PASSAGE SHOWN →
##########
With just over four months left before Election Day, John Kerry's every move has major political ramifications. Kerry's brief return to the Senate from the campaign trail sparked a partisan battle Tuesday, and Patrick Healy of The Boston Globe outlined the ensuing circus in Wednesday's paper.

The Massachusetts senator returned to Washington in large part to vote on a bill that would increase veterans' health care benefits by 30 percent. Kerry waited seven hours for the vote, but Republicans successfully delayed it so that Kerry would have to leave for an appearance in California. The presidential candidate criticized the maneuvering, but Healy notes it could backfire on the Republicans:

"The partisan politicking forced Kerry to scuttle a $500,000 fund-raiser in New Mexico last night, but it reaped other rewards for his campaign. By portraying Republicans as silencing him in the Senate, Kerry gained a useful new weapon to fight opponents who are pressuring him to step down for skipping 89 percent of Senate votes so far this year.
##########
STATED PROBLEM → Continue the passage on John Kerry's brief return to the Senate, starting right after its last sentence.
##########
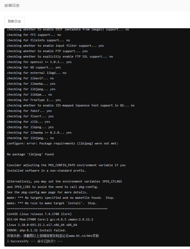Viewport: 190px width, 249px height.
Task: Click the 'checking for libXpm... no' line
Action: tap(29, 94)
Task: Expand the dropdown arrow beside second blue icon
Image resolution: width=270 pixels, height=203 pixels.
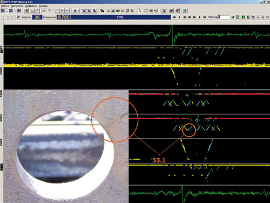Action: pos(15,11)
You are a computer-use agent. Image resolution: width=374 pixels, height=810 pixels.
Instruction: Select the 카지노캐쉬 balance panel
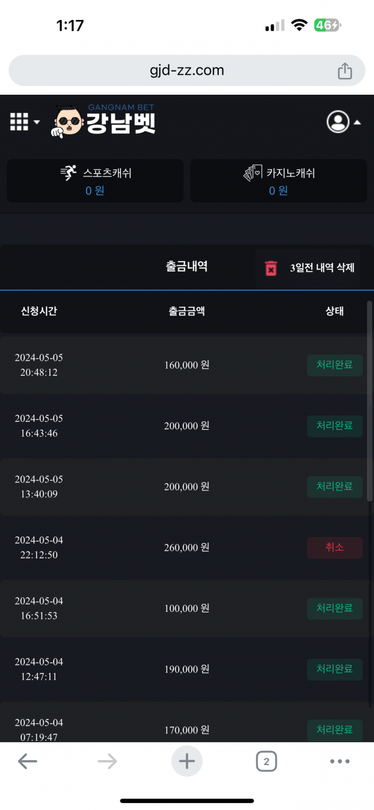279,181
##########
TASK RESULT →
"He also was able to sit for a 'class picture' yesterday afternoon of the full Senate; had he not been there, Kerry aides said, Republican media strategists would have had a photo at their disposal of all but Kerry present on a day when senators were debating veterans' benefits and Pentagon spending."

Also on the positive, Kerry got a short but glowing mention in Bill Clinton's memoir My Life:

"I went to Boston for a fund-raiser for Senator John Kerry, who was up for reelection and would likely face a tough opponent in Governor Bill Weld. I had a good relationship with Weld, perhaps the most progressive of all the Republican governors, but I didn't want to lose Kerry in the Senate. He was one of the Senate's leading authorities on the environment and high technology. He had also devoted an extraordinary amount of time to the problem of youth violence, an issue he had cared about since his days as a prosecutor. Caring about an issue in which there are no votes today but which will have a big impact on the future is a very good quality in a politician."

There was no vote yesterday on veterans' benefits, an issue Kerry cares deeply about. Now we'll see whether that shapes the future of this race.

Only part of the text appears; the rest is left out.